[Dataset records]
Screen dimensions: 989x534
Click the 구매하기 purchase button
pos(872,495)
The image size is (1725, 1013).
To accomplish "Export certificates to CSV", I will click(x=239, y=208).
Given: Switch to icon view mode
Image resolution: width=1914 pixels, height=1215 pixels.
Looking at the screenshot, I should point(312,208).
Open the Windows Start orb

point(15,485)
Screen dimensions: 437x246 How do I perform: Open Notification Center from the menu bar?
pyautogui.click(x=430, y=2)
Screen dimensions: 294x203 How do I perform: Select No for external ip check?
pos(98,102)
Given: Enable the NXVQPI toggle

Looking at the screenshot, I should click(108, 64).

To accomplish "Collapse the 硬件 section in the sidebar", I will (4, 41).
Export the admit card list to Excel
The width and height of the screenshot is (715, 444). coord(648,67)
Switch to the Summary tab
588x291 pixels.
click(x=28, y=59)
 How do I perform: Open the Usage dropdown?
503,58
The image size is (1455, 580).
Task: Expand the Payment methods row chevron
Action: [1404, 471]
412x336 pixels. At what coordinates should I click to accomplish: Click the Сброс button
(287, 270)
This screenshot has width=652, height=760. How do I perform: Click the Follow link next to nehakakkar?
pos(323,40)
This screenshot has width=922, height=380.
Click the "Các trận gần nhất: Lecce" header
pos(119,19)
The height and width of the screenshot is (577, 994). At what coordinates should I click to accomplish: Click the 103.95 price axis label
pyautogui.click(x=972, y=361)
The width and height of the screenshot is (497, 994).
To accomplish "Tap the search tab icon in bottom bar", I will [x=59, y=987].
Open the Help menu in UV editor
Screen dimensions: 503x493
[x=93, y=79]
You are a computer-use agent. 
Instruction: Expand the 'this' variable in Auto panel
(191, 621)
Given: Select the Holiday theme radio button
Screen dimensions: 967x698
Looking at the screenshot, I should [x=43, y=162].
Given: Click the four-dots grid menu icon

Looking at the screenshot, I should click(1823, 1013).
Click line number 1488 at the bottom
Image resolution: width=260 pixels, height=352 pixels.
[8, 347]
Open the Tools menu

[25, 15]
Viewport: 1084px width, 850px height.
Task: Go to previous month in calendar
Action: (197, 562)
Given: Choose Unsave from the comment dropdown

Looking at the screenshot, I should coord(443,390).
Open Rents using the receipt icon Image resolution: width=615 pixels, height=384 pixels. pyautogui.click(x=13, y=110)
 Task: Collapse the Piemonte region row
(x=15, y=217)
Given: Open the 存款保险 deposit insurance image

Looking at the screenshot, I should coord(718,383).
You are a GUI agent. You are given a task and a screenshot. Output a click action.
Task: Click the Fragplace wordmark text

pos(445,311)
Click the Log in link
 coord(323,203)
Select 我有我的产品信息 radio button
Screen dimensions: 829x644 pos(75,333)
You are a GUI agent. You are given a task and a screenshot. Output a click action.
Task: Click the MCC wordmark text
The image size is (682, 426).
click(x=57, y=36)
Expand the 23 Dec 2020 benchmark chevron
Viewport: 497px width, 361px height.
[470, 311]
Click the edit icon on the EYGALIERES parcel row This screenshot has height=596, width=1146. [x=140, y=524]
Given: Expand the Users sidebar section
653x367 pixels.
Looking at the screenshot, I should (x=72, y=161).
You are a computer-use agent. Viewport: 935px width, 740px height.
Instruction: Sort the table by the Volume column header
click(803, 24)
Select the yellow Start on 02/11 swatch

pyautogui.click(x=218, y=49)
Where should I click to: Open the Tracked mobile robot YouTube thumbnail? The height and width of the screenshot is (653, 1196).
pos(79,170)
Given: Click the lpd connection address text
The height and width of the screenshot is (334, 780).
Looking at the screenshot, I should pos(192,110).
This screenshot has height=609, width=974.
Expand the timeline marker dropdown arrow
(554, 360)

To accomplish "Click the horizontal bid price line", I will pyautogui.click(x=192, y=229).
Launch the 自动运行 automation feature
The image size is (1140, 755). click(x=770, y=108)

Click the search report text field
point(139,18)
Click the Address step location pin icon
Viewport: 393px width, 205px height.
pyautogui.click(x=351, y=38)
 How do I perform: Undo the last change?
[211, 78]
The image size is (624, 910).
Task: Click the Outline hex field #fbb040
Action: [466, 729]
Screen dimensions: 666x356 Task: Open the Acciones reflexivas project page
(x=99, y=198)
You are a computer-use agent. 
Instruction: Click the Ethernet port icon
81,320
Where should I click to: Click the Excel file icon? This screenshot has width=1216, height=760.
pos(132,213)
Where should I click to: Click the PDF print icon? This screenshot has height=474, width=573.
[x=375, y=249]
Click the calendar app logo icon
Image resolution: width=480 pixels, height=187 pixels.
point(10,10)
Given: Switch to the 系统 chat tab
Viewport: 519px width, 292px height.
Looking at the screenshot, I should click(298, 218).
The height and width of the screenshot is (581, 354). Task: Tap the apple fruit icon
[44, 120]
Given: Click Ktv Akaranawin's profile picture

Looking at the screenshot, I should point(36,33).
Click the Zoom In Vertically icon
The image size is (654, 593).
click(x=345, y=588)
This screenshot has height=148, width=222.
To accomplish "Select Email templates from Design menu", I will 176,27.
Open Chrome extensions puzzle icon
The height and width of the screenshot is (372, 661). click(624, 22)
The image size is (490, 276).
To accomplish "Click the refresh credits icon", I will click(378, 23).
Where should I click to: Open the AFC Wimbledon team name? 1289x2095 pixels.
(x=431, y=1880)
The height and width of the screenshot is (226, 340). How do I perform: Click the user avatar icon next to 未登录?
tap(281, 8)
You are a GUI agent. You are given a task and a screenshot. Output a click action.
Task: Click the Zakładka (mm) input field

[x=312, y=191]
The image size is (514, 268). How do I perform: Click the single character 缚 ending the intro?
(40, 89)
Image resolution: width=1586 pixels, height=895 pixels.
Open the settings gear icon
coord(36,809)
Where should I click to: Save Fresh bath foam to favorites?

#### Problem
Copy out the lines of the listing above verbatim, beginning with the line containing "Click the Zoom In Vertically icon" and ending with the line containing "The height and width of the screenshot is (372, 661).", both included.

#### Response below
Click the Zoom In Vertically icon
The image size is (654, 593).
click(x=345, y=588)
This screenshot has height=148, width=222.
To accomplish "Select Email templates from Design menu", I will 176,27.
Open Chrome extensions puzzle icon
The height and width of the screenshot is (372, 661). click(624, 22)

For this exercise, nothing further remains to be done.